Suggested Hadoop-based Design / Component for Ingestion of Periodic REST API Calls Suggested Hadoop-based Design / Component for Ingestion of Periodic REST API Calls hadoop hadoop

Suggested Hadoop-based Design / Component for Ingestion of Periodic REST API Calls


As stated in the Apache Flume web:

Apache Flume is a distributed, reliable, and available system for efficiently collecting, aggregating and moving large amounts of log data from many different sources to a centralized data store.

As you can see, among the features attributed to Flume is the gathering of data. "Pushing-like or emitting-like" data sources are easy to integrate thanks to HttpSource, AvroSurce, ThriftSource, etc. In your case, where the data must be let's say "actively pulled" from a http-based service, the integration is not so obvious, but can be done. For instance, by using the ExecSource, which runs a script getting the data and pushing it to the Flume agent.

If you use a proprietary code in charge of pulling the data and writting it into HDFS, such a design will be OK, but you will be missing some interesting built-in Flume characteristics (that probably you will have to implement by yourself):

  • Reliability. Flume has mechanisms to ensure the data is really persisted in the final storage, retrying until is is effectively written. This is achieved through the usage of an internal channel buffering data both at the input (ingesting peaks of loads) and the output (retaining data until it is effecively persisted) and the transaction concept.
  • Performance.
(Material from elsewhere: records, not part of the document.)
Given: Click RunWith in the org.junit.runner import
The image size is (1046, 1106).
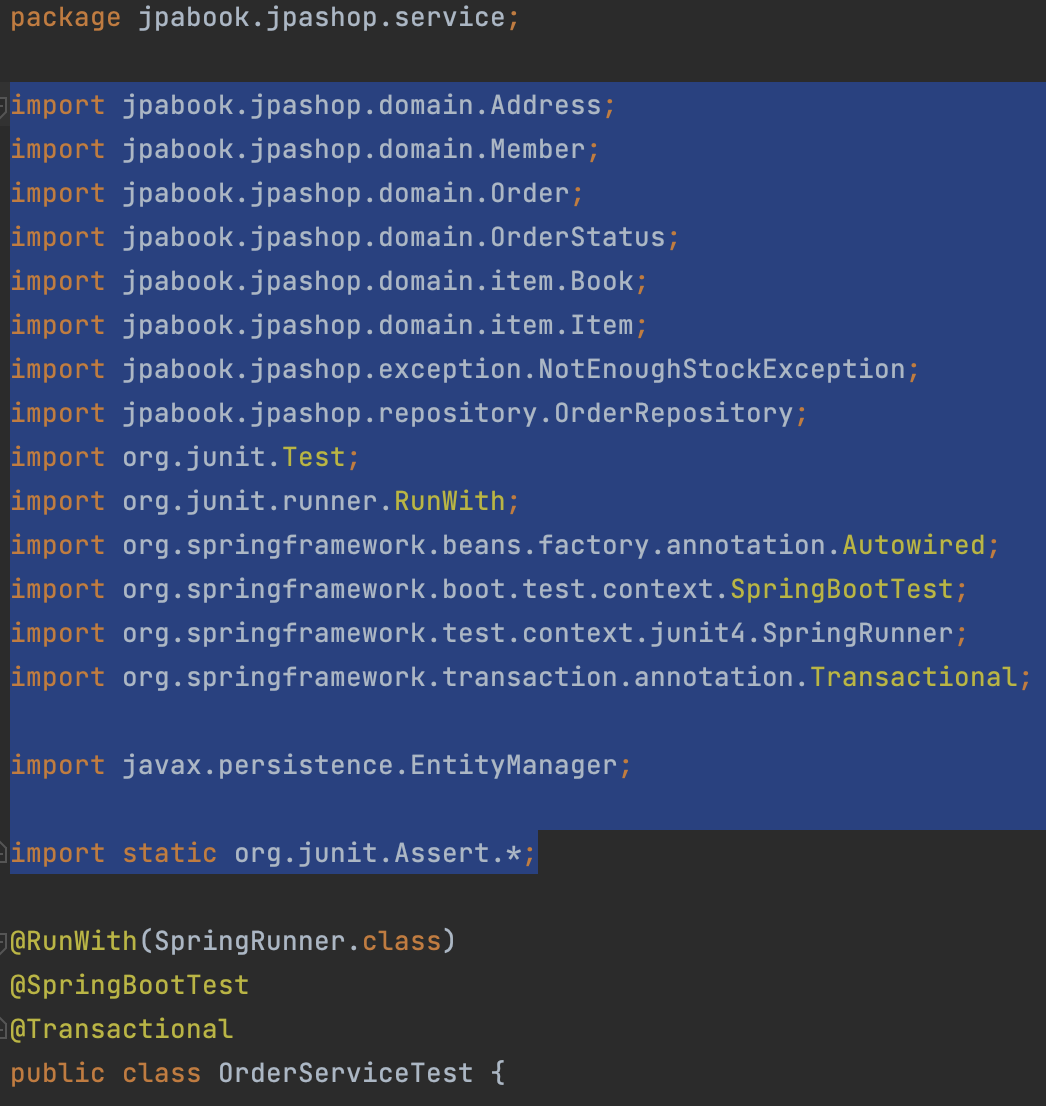Looking at the screenshot, I should [x=450, y=501].
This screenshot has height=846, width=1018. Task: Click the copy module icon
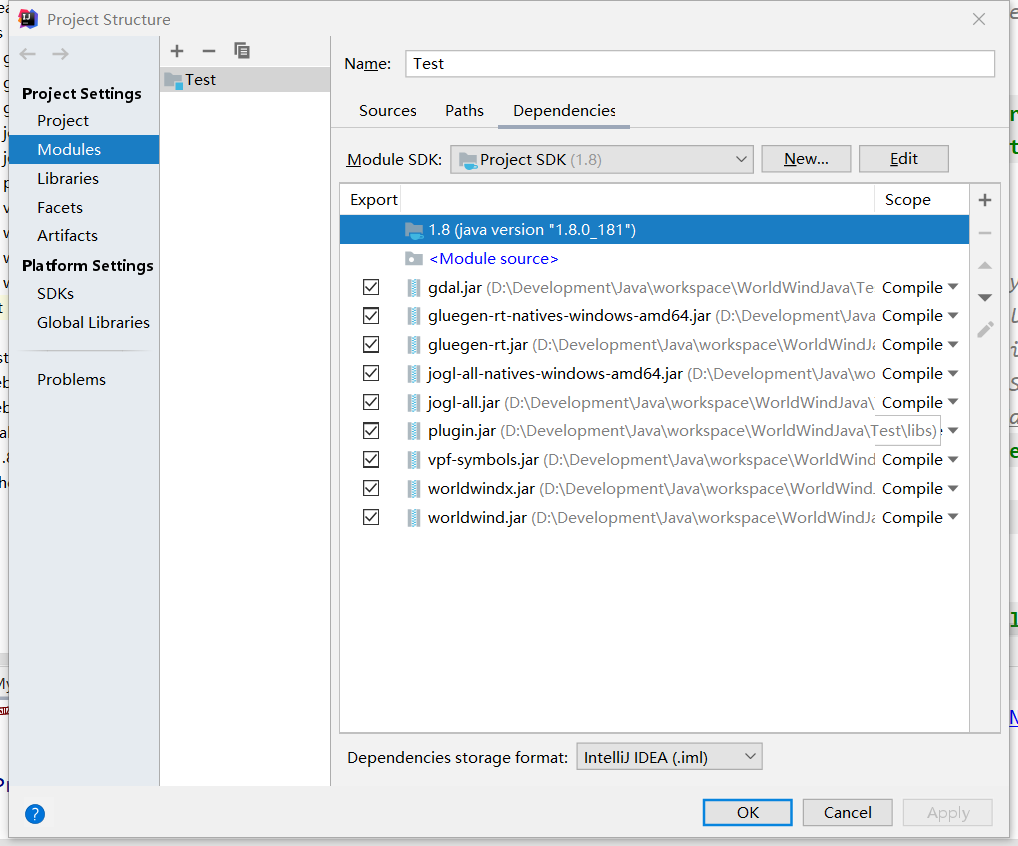click(240, 51)
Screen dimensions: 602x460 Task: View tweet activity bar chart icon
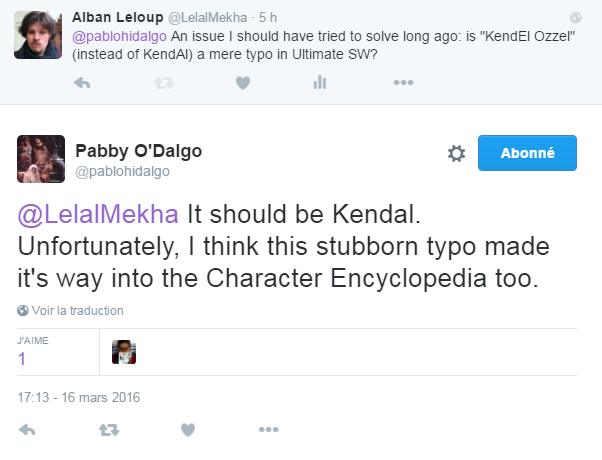coord(319,82)
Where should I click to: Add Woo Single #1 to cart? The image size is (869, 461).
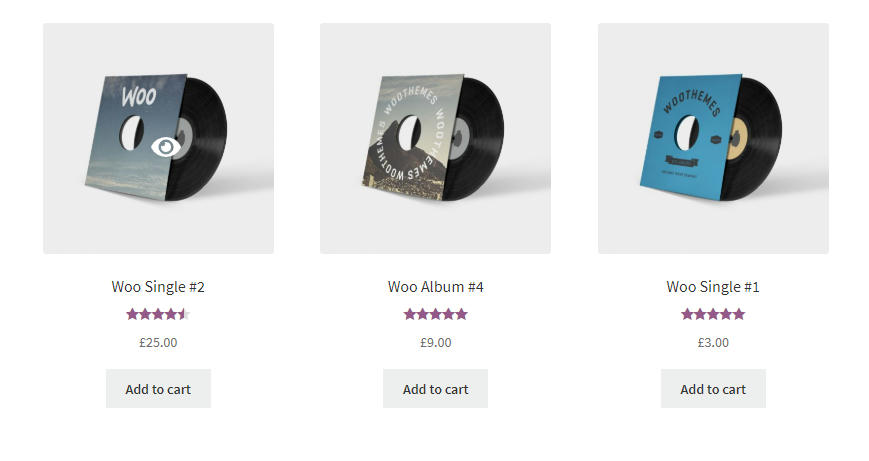tap(713, 389)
The usage of transactions and the possibility to configure multiple parallel sinks (data processors) will your deployment able to deal with really large amounts of data generated per second.
  • Usability. By using Flume you don't need to deal with the storage details (e.g. HDFS API). Even, if some day you decide to change the final storage you only have to reconfigure the Flume agent for using the new related sink.